Data extracted from a collection
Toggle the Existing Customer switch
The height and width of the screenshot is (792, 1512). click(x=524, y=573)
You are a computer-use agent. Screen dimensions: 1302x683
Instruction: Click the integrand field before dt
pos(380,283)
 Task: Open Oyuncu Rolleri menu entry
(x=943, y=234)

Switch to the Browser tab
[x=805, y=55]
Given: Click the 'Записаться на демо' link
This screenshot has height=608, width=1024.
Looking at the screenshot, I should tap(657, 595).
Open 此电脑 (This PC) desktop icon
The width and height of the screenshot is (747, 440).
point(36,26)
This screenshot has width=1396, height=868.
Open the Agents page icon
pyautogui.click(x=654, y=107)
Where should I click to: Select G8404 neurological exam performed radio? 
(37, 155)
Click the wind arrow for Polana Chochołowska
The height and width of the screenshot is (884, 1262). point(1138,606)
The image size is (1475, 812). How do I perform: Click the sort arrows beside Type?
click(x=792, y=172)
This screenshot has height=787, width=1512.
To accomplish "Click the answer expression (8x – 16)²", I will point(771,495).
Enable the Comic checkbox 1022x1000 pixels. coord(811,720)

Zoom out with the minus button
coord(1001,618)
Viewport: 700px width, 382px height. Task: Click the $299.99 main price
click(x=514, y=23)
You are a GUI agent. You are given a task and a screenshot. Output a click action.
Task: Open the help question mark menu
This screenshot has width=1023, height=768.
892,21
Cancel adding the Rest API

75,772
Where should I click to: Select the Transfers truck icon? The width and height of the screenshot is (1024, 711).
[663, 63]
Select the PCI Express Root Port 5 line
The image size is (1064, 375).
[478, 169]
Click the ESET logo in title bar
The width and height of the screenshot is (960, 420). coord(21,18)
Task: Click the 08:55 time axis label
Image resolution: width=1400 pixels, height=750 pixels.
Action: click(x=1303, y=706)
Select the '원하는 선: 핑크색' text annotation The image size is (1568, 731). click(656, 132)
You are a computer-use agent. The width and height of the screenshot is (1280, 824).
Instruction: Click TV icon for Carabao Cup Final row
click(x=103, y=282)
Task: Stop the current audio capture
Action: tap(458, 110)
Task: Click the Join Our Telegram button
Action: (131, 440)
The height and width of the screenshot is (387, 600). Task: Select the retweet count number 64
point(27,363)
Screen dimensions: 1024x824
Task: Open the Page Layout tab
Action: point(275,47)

WHAT YOU NEED TO DO -> Would you copy all lines in the records where the string "computer" appears?

ANSWER TO THE PROBLEM ->
You are a computer-use agent. Screen dimensions: 1302x683
You are a computer-use agent. The width and height of the screenshot is (1280, 824).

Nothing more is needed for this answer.